In the case of stocks and bonds, the well-behaved bell curve pattern would apply if the great majority of price fluctuations were modest (corresponding to the fat central part of the bell), and extreme swings (corresponding to the bell’s low tails on the left and right) were rare. The bell curve distribution—also called “normal” or “Gaussian”—characterizes the range of velocities of the molecules in a gas at equilibrium; that was established in 1860 by the great physicist James Clerk Maxwell.
Does it also characterize price fluctuations in financial markets, as Bachelier’s model supposed? Mandelbrot said no: he insisted that financial markets displayed not the “mild” randomness of the bell curve, but the “wild” randomness associated with his fractals; that is, extreme events were more common than orthodox models assumed. Even Bachelier (as Robert W. Dimand observed in his letter) came to doubt, as early as 1914, his own assumption that price changes in financial markets are normally distributed. Yet (as Ross Levin observed in his letter) that was the very assumption behind the blow-up of Long-Term Capital Management in 1998 and the credit default option debacle of 2007–2009. On the evidence, markets are less well behaved than molecules.
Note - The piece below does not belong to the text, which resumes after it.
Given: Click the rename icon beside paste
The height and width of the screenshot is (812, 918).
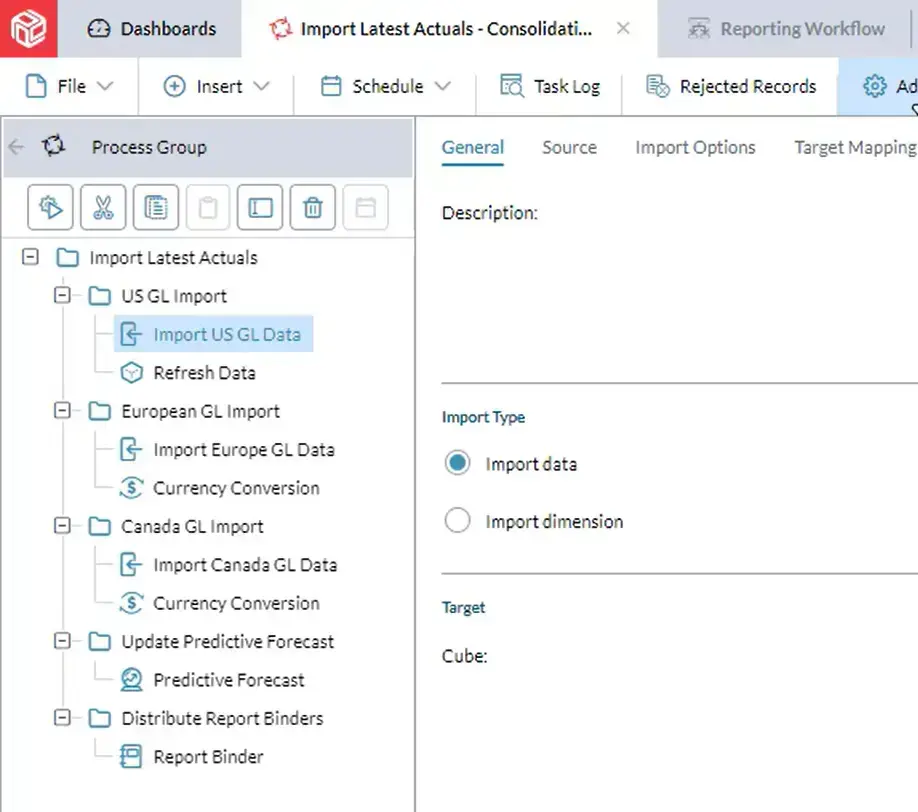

Finally, Jeremy Bernstein—who has written admirably on these matters (see, for example, his article “Bachelier” in the American Journal of Physics, May 2005)—points out that it was misleading of me to have written that Long-Term Capital Management was “founded by two economists who had won Nobel Prizes.” The prime mover behind this hedge fund was John Meriwether, formerly an arbitrageur at Salomon Brothers. The Nobel laureates in question—Robert C. Merton and Myron Scholes—were recruited by Meriwether when he started LTCM in 1994, and are thus more accurately referred to as founding partners.